◆ **Stated goal**
Reproduce the rows below word for word, starting with the first row and going on through the line that contains "Open the BLACKWHALE", with that line included.

◆ **Data rows**
§

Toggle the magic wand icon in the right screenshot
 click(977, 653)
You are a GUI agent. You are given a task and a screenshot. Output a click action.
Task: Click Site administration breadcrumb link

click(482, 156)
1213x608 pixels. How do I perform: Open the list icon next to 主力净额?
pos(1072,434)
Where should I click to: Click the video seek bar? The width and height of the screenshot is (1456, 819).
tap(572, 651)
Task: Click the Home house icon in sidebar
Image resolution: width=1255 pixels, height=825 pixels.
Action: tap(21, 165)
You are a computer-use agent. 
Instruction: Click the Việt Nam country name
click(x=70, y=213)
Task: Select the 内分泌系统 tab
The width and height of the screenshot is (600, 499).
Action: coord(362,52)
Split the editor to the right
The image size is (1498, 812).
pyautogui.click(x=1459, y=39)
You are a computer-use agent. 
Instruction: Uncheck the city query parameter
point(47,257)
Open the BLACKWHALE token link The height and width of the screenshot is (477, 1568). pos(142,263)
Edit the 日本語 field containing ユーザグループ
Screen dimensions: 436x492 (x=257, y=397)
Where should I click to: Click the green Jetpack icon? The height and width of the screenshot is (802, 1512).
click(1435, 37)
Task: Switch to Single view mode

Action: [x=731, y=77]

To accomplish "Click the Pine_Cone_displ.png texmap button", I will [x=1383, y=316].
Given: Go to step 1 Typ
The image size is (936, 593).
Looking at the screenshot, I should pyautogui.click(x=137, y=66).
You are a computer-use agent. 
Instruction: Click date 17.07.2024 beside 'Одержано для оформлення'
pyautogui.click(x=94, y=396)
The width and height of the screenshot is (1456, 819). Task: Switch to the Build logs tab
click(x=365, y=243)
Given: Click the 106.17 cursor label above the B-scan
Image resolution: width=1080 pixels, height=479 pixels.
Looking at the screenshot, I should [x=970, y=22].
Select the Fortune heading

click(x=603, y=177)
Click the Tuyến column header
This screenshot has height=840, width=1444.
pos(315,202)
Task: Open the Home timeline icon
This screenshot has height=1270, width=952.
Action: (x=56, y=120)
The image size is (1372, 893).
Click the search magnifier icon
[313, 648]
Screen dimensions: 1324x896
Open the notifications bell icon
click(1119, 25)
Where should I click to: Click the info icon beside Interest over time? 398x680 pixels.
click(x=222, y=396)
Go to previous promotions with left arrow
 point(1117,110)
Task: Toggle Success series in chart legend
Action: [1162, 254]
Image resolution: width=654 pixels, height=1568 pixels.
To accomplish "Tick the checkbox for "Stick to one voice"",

§

◆ **Exercise solution**
Toggle the magic wand icon in the right screenshot
 click(977, 653)
You are a GUI agent. You are given a task and a screenshot. Output a click action.
Task: Click Site administration breadcrumb link

click(482, 156)
1213x608 pixels. How do I perform: Open the list icon next to 主力净额?
pos(1072,434)
Where should I click to: Click the video seek bar? The width and height of the screenshot is (1456, 819).
tap(572, 651)
Task: Click the Home house icon in sidebar
Image resolution: width=1255 pixels, height=825 pixels.
Action: tap(21, 165)
You are a computer-use agent. 
Instruction: Click the Việt Nam country name
click(x=70, y=213)
Task: Select the 内分泌系统 tab
The width and height of the screenshot is (600, 499).
Action: coord(362,52)
Split the editor to the right
The image size is (1498, 812).
pyautogui.click(x=1459, y=39)
You are a computer-use agent. 
Instruction: Uncheck the city query parameter
point(47,257)
Open the BLACKWHALE token link The height and width of the screenshot is (477, 1568). pos(142,263)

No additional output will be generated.